Tom’s Hardware tests OpenCL acceleration in photo editing apps
June 11, 2012 by Tony DeYoung
Tom’s Hardware tests OpenCL acceleration in Adobe PhotoShop CS6, Musemage, GIMP and a pre-release version of Corel’s AfterShot Pro, tweaked by Corel to bring early OpenCL support, across five system configurations and looks for patterns in the results. How much does open standards-based GPU acceleration (OpenGL and/or OpenCL) really help in these image-oriented tasks? Is there a difference in how much APUs and GPUs leverage accelerated features? Does acceleration scale evenly with graphics horsepower?
Some quick takeaways:
In the GIMP tests, the benefits of OpenCL-based GPU acceleration are very strong. Without acceleration, filters are nearly unusable on any system. Workflow comes to a complete stop as the system creeps through adding the blur one block at a time. With OpenCL turned on, there is very very even, expected performance scaling moving from mobile to desktop APU and APU into discrete.

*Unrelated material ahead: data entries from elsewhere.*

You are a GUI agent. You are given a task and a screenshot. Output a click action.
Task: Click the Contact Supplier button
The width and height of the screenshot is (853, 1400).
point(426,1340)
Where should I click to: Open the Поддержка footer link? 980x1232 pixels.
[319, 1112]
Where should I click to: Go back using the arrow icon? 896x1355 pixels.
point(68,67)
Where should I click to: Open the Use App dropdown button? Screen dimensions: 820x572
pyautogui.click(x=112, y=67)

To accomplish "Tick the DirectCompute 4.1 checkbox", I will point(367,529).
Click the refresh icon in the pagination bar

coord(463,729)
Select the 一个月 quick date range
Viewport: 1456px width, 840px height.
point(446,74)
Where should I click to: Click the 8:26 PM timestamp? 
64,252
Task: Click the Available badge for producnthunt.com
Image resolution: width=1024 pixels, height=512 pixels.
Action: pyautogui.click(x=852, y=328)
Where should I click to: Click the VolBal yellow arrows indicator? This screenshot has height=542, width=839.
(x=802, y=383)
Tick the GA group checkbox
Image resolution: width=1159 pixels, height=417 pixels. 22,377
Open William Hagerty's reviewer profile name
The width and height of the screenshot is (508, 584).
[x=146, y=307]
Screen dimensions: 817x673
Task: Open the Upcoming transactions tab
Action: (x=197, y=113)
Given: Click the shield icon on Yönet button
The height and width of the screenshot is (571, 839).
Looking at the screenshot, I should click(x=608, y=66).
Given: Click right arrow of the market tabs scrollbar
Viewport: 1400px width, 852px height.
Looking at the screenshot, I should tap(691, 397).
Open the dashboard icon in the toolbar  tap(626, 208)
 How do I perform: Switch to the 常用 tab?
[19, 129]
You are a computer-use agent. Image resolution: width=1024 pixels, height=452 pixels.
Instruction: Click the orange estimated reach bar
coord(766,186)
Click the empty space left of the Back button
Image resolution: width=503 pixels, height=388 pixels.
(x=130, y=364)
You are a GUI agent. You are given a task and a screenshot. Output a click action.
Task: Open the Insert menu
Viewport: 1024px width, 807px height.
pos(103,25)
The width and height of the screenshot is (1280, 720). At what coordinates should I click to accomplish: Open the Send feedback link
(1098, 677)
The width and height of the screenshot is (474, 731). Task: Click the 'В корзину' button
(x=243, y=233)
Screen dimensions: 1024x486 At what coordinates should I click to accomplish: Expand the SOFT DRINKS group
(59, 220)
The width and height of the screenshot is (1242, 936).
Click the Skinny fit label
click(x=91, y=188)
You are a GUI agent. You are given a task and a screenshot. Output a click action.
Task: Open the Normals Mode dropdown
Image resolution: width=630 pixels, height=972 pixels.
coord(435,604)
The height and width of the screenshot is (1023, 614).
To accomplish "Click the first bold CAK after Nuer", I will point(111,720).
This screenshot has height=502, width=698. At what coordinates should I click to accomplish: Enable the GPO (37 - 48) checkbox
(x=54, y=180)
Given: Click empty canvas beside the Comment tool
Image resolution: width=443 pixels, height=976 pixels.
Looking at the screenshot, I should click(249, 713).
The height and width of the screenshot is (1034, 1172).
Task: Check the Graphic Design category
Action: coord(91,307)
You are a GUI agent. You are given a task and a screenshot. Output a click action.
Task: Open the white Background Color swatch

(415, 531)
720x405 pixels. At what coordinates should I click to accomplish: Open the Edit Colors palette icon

In AfterShot Pro Corel doubles the performance for RAW to JPG conversion when using OepnCL GPU acceleration compared to running only through the CPU in software.
In Musemage, the application clearly leverages the GPU for scaling, and circumvents bus-imposed bottlenecks. OpenCL for HDR processing shows a 66X speed increase.
In Adobe Photoshop, with GPU-based OpenGL enabled, there is a performance increase by roughly 200% to 500%. There is also a 200% or more performance scaling using OpenCL in Liquify and Blur filters.